--- START ---
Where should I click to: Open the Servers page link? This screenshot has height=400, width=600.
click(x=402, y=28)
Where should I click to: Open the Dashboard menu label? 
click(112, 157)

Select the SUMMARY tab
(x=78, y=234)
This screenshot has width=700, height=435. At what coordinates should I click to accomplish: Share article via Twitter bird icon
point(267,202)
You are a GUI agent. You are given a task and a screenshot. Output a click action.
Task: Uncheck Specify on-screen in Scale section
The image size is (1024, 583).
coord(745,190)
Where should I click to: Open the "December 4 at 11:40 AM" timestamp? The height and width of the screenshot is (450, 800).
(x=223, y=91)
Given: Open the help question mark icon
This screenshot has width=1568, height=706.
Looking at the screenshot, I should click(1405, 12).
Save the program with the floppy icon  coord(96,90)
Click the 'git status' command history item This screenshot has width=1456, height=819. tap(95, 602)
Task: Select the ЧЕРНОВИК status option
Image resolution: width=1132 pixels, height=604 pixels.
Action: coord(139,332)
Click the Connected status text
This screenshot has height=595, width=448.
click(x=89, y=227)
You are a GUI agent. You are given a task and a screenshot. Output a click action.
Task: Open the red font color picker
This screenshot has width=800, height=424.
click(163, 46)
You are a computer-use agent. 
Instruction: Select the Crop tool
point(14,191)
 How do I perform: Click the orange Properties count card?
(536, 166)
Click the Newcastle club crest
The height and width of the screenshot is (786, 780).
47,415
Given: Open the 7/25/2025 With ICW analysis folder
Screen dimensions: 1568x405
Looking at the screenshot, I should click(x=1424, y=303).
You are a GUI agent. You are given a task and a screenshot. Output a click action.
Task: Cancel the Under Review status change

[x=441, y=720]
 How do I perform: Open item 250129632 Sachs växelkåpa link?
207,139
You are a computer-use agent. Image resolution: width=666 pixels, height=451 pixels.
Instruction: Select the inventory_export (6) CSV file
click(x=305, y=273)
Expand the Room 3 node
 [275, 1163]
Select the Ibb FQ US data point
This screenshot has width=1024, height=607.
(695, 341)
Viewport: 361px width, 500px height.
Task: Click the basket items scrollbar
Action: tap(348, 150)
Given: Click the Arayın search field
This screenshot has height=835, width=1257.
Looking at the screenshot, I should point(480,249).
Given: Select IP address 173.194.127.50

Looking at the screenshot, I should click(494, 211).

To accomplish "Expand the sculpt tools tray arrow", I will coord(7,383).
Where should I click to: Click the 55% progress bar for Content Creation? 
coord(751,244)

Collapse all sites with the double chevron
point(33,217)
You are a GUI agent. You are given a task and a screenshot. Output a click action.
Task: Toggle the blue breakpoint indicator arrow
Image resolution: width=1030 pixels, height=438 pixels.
--- END ---
Each line from the one with "Task: Cancel the Under Review status change" to the end of the material should be duplicated exactly, and no other line.

- Result:
Task: Cancel the Under Review status change

[x=441, y=720]
 How do I perform: Open item 250129632 Sachs växelkåpa link?
207,139
You are a computer-use agent. Image resolution: width=666 pixels, height=451 pixels.
Instruction: Select the inventory_export (6) CSV file
click(x=305, y=273)
Expand the Room 3 node
 [275, 1163]
Select the Ibb FQ US data point
This screenshot has width=1024, height=607.
(695, 341)
Viewport: 361px width, 500px height.
Task: Click the basket items scrollbar
Action: tap(348, 150)
Given: Click the Arayın search field
This screenshot has height=835, width=1257.
Looking at the screenshot, I should point(480,249).
Given: Select IP address 173.194.127.50

Looking at the screenshot, I should click(494, 211).

To accomplish "Expand the sculpt tools tray arrow", I will coord(7,383).
Where should I click to: Click the 55% progress bar for Content Creation? 
coord(751,244)

Collapse all sites with the double chevron
point(33,217)
You are a GUI agent. You are given a task and a screenshot. Output a click action.
Task: Toggle the blue breakpoint indicator arrow
Image resolution: width=1030 pixels, height=438 pixels.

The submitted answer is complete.